Tests and treatments
What is it?
Tiny fragment of cell-free DNA circulate in the blood of every individual. When a woman is pregnant, some of this cell-free DNA that is circulating out of cells comes from the foetus and even more comes from the placenta. With the aid of specialised analysis of this cell-free DNA, it is possible to detect whether the foetus has Down's syndrome, Edward's syndrome or Patau syndrome. If requested, Turner's syndrome, as well as Triple X or Klinefelter's syndrome can also be detected. This testing is non-invasive": the testing is done using a simple blood draw from the mother, and poses no risk to the baby (which is not the case with chorionic villus sampling or amniocentesis).

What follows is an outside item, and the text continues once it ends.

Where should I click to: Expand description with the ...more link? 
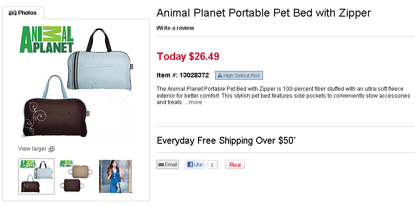point(193,102)
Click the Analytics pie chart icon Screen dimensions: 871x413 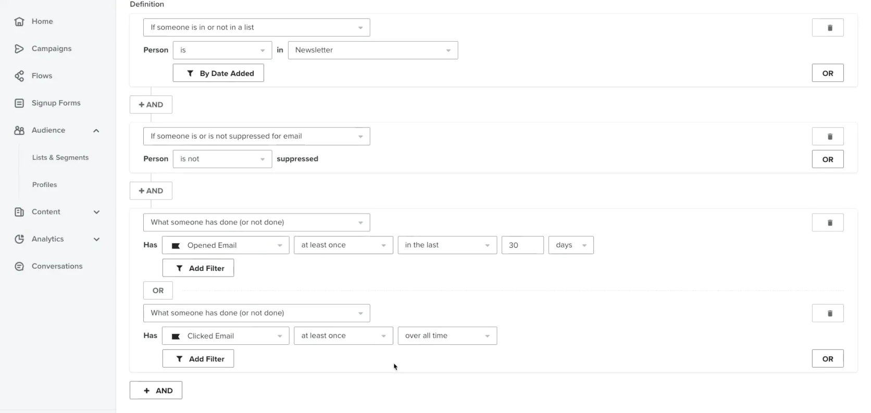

The NIPT is a screening test (e.g. an estimation of the probability of having a specific defect). Is it not a replacement for an amniocentesis. An abnormal NIPT result should also be confirmed with an amniocentesis.
When do you have the NIPT done?
The NIPT can be performed after the tenth week of preganancy, but if you would like this testing reimbursed, then you will need to wait until the twelfth week of pregnancy. The NIPT can be drawn after the nucal fold measurement.
Since 1 July 2017, the NIPT has been reimbursed in Belgium.
- Women who do not have a preferential pay a personal responsibility portion up to a maximum of €8.68 euros.
- The NIPT is provided completely free of charge for women who have the right to an increased compensation.
If you are not registered with a Belgian health insurance company, the cost of the NIPT is €260.00 euros.
Informed consent: what do you want to know or not know?
The decision to have the NIPT done is yours; you are not obligated to have it done.
A special request form is required for the reimbursement for NIPT. Your gynaecologist needs to fill it out with some required information. You will also sign an informed consent form before the NIPT is done.
- If you do have the NIPT done, then you will be tested for the standard conditions of Down's syndrome, Patau syndrome and Edwards' syndrome.
- Would you like to know the gender? This is your decision. If you decide to know the gender, you will mark this separately.
- If you would like to know if there is an increased risk for Turner's syndrome, Klinefelter syndrome and/or Triple X syndrome, then you will mark this explicitly on the form. In order to make this decision, you are expected to thoroughly read the information about these conditions, as given in the leaflet. Please think about this carefully.
You may always talk about it with your gynaecologist when the twelfth week ultrasound is done. You can always approach him or her with your questions.